Mangrove forests can mostly be found within the tropical and subtropical regions and can consist of more than one species. They are defined by their ecological characteristics, of being able to survive the conditions of the coastal environment such as high salinity and frequent flooding.
Mangroves’ roots, trunks and canopy can reduce around 60% the force of oncoming waves. Mangroves can also provide adaptive defences for sea level rise: They produce and accumulate organic matter, and trap and retain mineral sediment.
Mangroves are a good example of green infrastructure. Using nature’s solutions provide many benefits, especially in terms of sustainability and financial costs, which may outweigh those of grey (human-engineered) infrastructures, such as dams or dykes.
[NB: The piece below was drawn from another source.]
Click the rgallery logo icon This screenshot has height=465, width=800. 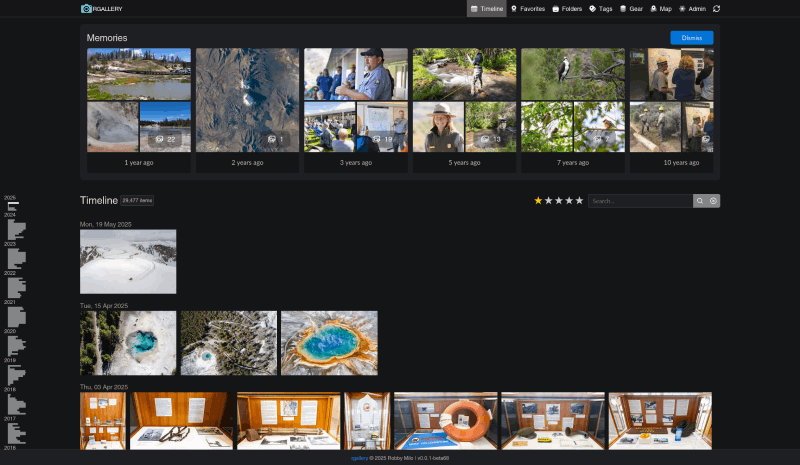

Because mangroves grow between coastal and terrestrial ecosystems, they provide a wide array of habitats. They also host a variety of species, offering nutrients to the marine food web for endangered mammals, reptiles, amphibians and birds, and providing spawning grounds for fish and shellfish.
Mangrove forests remove more carbon dioxide from the atmosphere than other forests. Offsetting carbon emissions is an essential component of climate action, as carbon dioxide leads to global warming and sea level rise. Mangroves thus have superpowers: They help remove carbon while mitigating the effects of sea level rise.
A large majority of mangrove loss is due to human development. As human populations grow and expand, there is less room for mangroves to thrive. Climate change impacts, such as storms and rapid sea level rise, are additional factors that lead to reduction in mangrove forests. There is still hope, however: If we protect them, mangroves will continue to offer many benefits for humans, especially in disaster risk reduction and climate adaptation.
UNU-EHS’ CLIMAFRI project includes mapping mangroves, along with other ecosystems, that are relevant to flood risk reduction in the Lower Mono River catchment in Togo and Benin.